Ruhan Nel was part of the Springbok squad during the home leg of the Rugby Championship. Photo: Chris Ricco/BackpagePix

CAPE TOWN – What can be more galvanising for a South African provincial rugby player than knowing that the Springbok coach is watching you?

If you know that Rassie Erasmus’ specs will be focused in your direction – or on the competition you’re playing in – you don’t need much more of a reason than that to jolt your boots into action.

Just ask Western Province centre Ruhan Nel.

Nel was called up to the Bok squad for the last two Rugby Championship Tests against the Wallabies in Port Elizabeth and the All Blacks in Pretoria.

And it’s the impression the former Blitzbok star made when Province provided the Boks with opposed practice during a training camp in Stellenbosch leading up to the Rugby Championship that put him right on to Erasmus’ radar.

And now, as WP prepare for the Currie Cup final against the Sharks at Newlands on Saturday, the defence-savvy, attack-canny midfielder will have a tank full of motivation as he believes the “Currie Cup is not dead” and still provides a special platform.

“The Currie Cup is definitely special. People are saying the Currie Cup is dead, but looking back on my journey this year, this is where coach Rassie actually saw me,” Nel said about the competition, which has copped heavy criticism and experienced poor crowd attendances in recent years.

“It just goes to show that the Currie Cup is not down. People are watching, the right eyes are watching. I am a testament to that. You can be picked (for the Boks) out of the Currie Cup.”

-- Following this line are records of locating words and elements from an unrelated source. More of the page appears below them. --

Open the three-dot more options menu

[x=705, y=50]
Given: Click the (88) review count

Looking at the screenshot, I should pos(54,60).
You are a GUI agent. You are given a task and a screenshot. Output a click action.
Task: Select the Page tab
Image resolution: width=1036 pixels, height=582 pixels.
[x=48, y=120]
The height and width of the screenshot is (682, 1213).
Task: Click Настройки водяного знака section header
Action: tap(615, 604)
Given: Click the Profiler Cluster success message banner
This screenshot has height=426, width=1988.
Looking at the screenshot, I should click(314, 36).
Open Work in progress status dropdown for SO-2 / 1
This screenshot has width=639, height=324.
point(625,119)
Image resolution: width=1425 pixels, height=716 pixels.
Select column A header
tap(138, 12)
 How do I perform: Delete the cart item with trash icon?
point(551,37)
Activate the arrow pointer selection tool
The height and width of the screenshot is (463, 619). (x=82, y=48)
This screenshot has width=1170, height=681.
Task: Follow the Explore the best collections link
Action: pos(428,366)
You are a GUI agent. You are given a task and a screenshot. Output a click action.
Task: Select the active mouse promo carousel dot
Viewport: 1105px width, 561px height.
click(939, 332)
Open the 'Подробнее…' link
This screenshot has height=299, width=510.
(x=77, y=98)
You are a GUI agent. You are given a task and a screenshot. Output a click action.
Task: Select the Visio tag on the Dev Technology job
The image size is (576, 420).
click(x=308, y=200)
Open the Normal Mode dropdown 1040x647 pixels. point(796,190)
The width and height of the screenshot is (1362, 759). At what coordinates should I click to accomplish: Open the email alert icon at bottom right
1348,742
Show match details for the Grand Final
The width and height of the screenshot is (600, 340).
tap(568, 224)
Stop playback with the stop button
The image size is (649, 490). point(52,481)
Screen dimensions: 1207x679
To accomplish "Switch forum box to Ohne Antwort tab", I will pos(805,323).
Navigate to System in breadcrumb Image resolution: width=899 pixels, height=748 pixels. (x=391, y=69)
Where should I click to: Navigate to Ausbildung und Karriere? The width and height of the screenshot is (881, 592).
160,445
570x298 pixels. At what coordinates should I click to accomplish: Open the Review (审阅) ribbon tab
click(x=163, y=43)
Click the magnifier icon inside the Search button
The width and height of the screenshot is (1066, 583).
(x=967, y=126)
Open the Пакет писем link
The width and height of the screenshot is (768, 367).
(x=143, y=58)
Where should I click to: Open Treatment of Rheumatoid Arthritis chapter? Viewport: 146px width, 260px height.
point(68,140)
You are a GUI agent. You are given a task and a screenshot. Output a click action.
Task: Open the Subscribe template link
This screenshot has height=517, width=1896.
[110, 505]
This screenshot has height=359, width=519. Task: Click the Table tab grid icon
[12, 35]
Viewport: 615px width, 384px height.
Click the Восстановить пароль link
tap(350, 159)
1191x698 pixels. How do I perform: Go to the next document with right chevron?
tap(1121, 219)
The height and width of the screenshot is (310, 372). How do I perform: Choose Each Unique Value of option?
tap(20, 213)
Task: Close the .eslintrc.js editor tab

Nel won’t be the only player in the WP team who should feel that there’s more to gain in the Currie Cup – and in the final in particular than the trophy itself, although lifting the traditional Holy Grail of SA rugby still is more than an accomplishment in its own right.

Erasmus will name his final squad for the end-of-year tour after the final, and in that WP team alone, there more than a couple of guys who will be seeking the ultimate reward for their form... or potential “bolters” for the last international assessment of the season.

Dillyn Leyds’ attacking play from fullback has been stunning, while Sergeal Petersen has been absolutely vicious on the wing.

Sergeal Petersen finishes off a counter-attack for Western Province. Photo: Ryan Wilkisky/BackpagePix

The way tighthead Wilco Louw has gone about making a meal of his opposite shoving experts at times this season has been cruel to watch.

And seeing that tightheads and certain wines are synonymous when it comes to maturing, the 24-year-old’s current productions have just again shown what an asset he will be to Erasmus’ circle.

When you think of bolters (again), another name that should have popped up at least somewhere this season is lock JD Schickerling.

And then there’s No 8 Juarno Augustus.

The young back-rower perhaps hasn’t had enough time to properly put up his hand due to injuries, but from what we have seen, his future certainly involves higher honours, whether those honours are around the corner or a season away.

Juarno Augustus has impressed during the Currie Cup. Photo: Chris Ricco/BackpagePix

So, while SA rugby’s most coveted piece of silverware will be more than enough reason to play for on Saturday, the end-of-year tour – or Rassie’s radar – will add another very valid one.